Go nuts with filling! We both know these babies are not meant for dieting. Don't be shy with the butter, cinnamon and sugar. In this case, more is still more.




The boys loved the buns, and might have had two each. But then again, it's not every day we get to celebrate Cinnamon Bun Day!






It was so cute to see how they snuggled feet while eating their cinnamon buns. I think that, and the chuckle they made after having the first bite, was the biggest compliment I could ever have gotten.

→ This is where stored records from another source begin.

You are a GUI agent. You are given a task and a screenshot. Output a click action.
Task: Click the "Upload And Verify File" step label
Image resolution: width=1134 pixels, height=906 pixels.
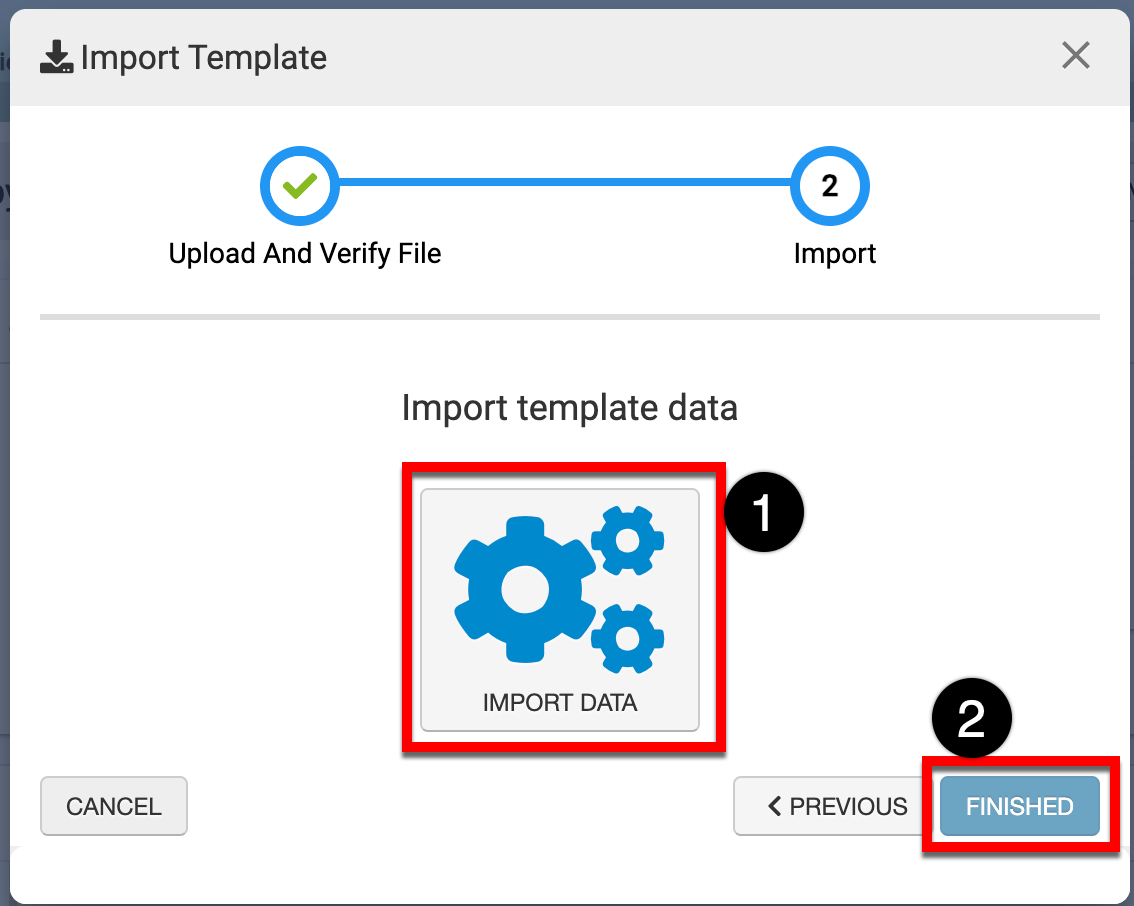click(x=305, y=253)
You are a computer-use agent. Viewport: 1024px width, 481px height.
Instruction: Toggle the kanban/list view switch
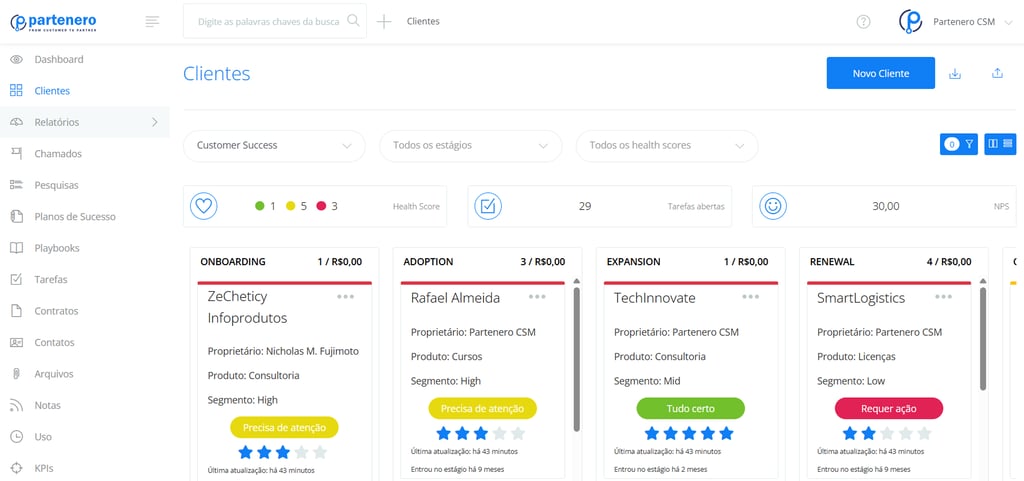point(1000,144)
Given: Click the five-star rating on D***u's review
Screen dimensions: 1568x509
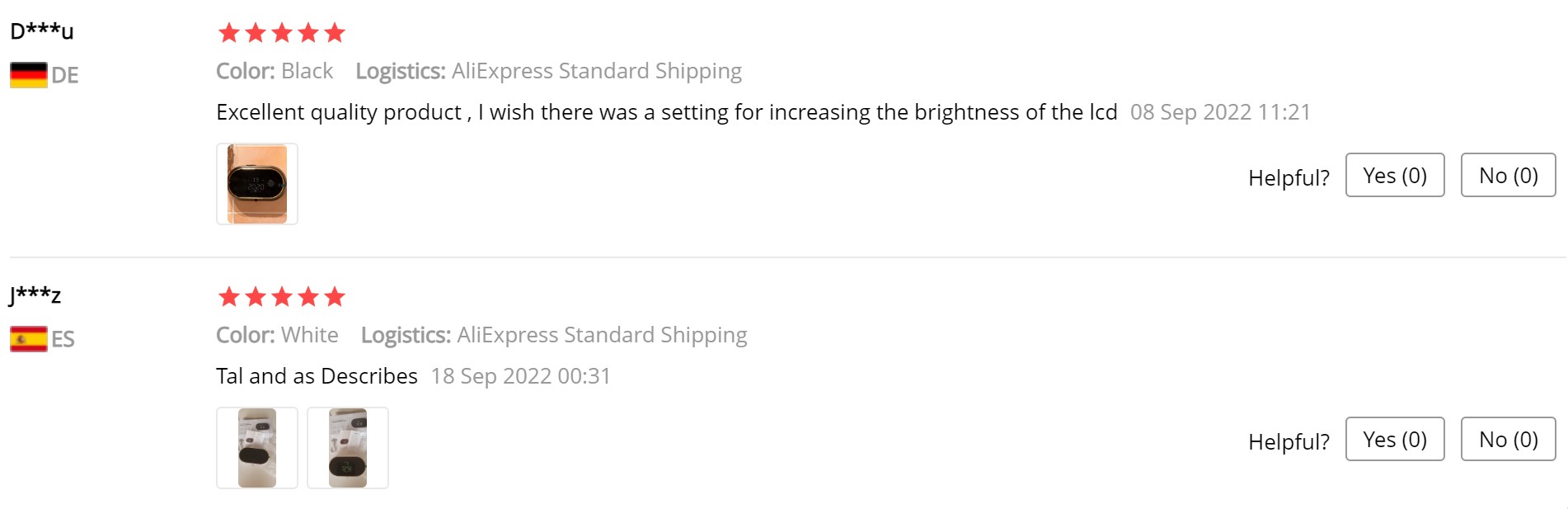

Cinnamon buns for everyone!



Cinnamon Buns
from Malincalla

Dough:
1 package dry yeast
150 g butter
250 ml milk and 250 ml heavy cream combined
½ tsp salt
90 g sugar
1 tsp cardamom 
1 egg
780 g flour 

Filling:
Butter (as wanted)
A few teaspoons ground cinnamon
Sugar
Vanilla sugar

1 whisked egg for brushing
Pearl sugar


Directions:

  1. Put the yeast in a bowl. Melt the butter. Add the liquid to the butter and heat until between 105-110°F.
  2. Pour the liquid over the yeast and stir until dissolved. Add salt, sugar, cardamom, the egg and most of the flour. Work the dough for about ten minutes, until it comes together nicely and releases from the sides of the bowl.
  3. Let the dough rise covered for about 30-40 minutes. Pour the dough onto a floured surface, and work in the remaining flour.
  4. Divide the dough in half and roll it into a rectangular shape. Spread it with butter and sprinkle the sugar and cinnamon. Roll into a roll from the long side.
  5. Cut them into 0.8 inch slices and put them in baking forms. Let the buns rise covered until doubled in size, for about 20-30 minutes. Preheat the oven to 480°F. 
  6. Brush the buns with the whisked egg and sprinkle with pearl sugar. Bake on the middle rack in the oven for about 8-10 minutes. Let cool under baking towel.




Kanelbullar

Deg:
50 g jäst
150 g smör
5 dl gräddmjölk
½ tsk salt
1 dl socker
Ev 1 tsk kardemumma
1 ägg
1.3 liter vetemjöl

Fyllning:
Valfri mängd smör
Ett par teskedar malen kanel
Socker

1 lätt uppvispat ägg till pensling
Pärlsocker


Gör så här:
Smula ner jästen i en degbunke. Smält smöret i en kastrull. Tillsätt vätskan och värm till fingervarmt, ca 37°C.

Häll degspadet över jästen och rör tills den är upplöst. Tillsätt salt, socker, kardemumma, ägget och det mesta av mjölet. Arbeta degen smidig, när den släpper bunkens kanter är den färdig. Omkring 5 minuter med maskin och 10 minuter för hand.

Låt degen jäsa övertäckt ca 30-40 minuter. Stjälp upp degen på mjölat bakbord. Arbeta in resten av mjölet och knåda degen smidig.

Dela degen mitt itu och kavla ut varje del till en rektangulär platta. Bred på smör och strö över sockret och kanelen och rulla sedan samman degplattorna från långsidan.

Skär dem i ca 2 cm breda bitar och lägg dem med snittytan uppåt i pappersformar. Låt bullarna jäsa under bakduk till dubbel storlek ca 20-30 minuter.
Värm under tiden ugnen till 250°C.

Pensla bullarna med det uppvispade ägget och strö sedan över pärlsocker. Grädda mitt i ugnen ca 8-10 minuter. Låt kallna under bakduk.

1 comment:

  1. Hej! Bor i Kalifornien och jag använde active dry yeast. Försöker nu fundera ut varför bullarna inte jäste alls? Följde receptet till punkt och pricka. Hjälp!